The parking lot at the Gettysburg National Military Park is completely full when I arrive. I turn down the local radio station oddly enough it's blasting Journey's "Don't Stop Believing" and I enter the 6,000 acre complex that bore witness to the bloodiest battle of the Civil War (July 1-3, 1863). Up to 51,000 Americans from the Union and Confederate armies lost their lives in the battle and the site was almost instantly memorialized by Abraham Lincoln with the infamous Gettysburg Address in November 1863.
This sense of making Gettysburg into the epitome of historical markers lives on today in a strange stew of kitchy nostalgia and honest reverence. A host of parents, children, senior citizens in scooters and sullen teenagers wander into the brand new Visitors Center "Refreshment Saloon" to dine on inspiringly good burgers (according to the brochure) and to absorb the copious air-conditioning.
Clearly, I made a mistake thinking I could just pop into Gettysburg, snap a few pictures, score some souvenirs and pay my respects. Gettysburg is a day unto itself - complete with a 30-minute feature film entitled, "A New Birth of Freedom," narrated by none other than Morgan Freeman and costing $8. After lunch and a movie, you have several options for exploring the battlefield, by car, bus or on foot - all of which I missed because they take about 2 1/2 hours.

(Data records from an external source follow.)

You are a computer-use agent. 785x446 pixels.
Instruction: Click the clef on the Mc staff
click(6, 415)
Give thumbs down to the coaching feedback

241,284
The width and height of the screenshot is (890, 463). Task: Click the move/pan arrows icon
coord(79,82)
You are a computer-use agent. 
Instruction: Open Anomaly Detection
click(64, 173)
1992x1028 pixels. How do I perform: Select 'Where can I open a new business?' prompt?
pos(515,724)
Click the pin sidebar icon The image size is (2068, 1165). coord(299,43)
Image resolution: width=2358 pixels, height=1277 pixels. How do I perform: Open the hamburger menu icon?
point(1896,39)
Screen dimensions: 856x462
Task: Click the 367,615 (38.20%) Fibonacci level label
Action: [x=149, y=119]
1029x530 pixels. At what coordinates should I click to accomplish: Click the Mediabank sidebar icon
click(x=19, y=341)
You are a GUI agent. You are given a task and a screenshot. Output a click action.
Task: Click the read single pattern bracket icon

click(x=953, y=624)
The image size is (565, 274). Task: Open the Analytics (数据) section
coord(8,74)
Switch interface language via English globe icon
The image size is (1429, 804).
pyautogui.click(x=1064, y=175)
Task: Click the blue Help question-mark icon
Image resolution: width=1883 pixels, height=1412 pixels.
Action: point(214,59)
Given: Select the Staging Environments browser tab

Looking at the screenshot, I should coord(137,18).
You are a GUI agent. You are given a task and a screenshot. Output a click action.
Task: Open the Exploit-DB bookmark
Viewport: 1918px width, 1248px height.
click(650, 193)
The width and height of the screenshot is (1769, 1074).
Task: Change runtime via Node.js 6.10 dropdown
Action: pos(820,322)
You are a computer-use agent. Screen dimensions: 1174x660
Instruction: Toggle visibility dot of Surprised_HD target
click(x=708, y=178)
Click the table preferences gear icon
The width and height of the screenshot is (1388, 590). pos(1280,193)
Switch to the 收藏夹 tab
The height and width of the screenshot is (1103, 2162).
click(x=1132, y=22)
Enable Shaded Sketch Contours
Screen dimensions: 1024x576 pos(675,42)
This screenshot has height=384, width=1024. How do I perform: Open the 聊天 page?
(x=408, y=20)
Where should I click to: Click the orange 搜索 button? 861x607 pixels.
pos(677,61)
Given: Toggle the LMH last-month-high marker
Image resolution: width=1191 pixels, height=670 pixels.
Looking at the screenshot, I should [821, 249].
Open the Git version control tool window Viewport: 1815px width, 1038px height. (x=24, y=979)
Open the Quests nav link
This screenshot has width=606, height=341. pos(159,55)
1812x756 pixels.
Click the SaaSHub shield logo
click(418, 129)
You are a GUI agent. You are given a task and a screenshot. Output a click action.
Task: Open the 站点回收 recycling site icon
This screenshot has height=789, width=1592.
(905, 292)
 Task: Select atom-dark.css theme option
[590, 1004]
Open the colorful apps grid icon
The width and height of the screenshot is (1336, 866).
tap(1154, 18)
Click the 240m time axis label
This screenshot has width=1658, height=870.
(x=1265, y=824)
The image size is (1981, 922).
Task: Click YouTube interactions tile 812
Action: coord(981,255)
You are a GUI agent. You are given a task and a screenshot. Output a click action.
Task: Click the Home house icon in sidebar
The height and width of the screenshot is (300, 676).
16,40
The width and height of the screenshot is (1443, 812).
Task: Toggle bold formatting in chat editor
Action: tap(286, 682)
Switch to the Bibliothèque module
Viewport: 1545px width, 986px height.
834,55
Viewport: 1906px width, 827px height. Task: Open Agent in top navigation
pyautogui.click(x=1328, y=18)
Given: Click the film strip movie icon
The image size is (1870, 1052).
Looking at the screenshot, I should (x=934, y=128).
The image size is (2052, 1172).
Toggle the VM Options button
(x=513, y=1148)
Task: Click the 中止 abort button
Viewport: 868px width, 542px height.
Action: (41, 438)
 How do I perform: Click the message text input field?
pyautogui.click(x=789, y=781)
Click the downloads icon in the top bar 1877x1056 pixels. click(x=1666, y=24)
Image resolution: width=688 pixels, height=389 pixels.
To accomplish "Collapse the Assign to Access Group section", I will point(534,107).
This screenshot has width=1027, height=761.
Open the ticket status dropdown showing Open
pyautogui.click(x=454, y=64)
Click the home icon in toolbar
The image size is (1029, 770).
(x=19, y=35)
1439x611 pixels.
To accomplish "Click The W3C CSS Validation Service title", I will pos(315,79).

With people to see and parties to attend down in Maryland, I hastily left Gettysburg, but not before cruising the aforementioned gift shop. An unassuming and kinda cute Army officer on leave from nearby Aberdeen Proving Grounds invited me to lunch after making casual conversation in the poster aisle, but I declined and focused on the magnets instead.
For myself, I scored another bumper sticker, expertly placed to conceal the many nicks on my car that bad parallel parking has wrought. For the host and hostess with the mostest who kindly put me up, I bought a deck of Civil War Battlefield playing cards. While we didn't play poker at last night's gathering, I know whenever they do, I hope they'll think of me and the day I almost went to Gettsyburg.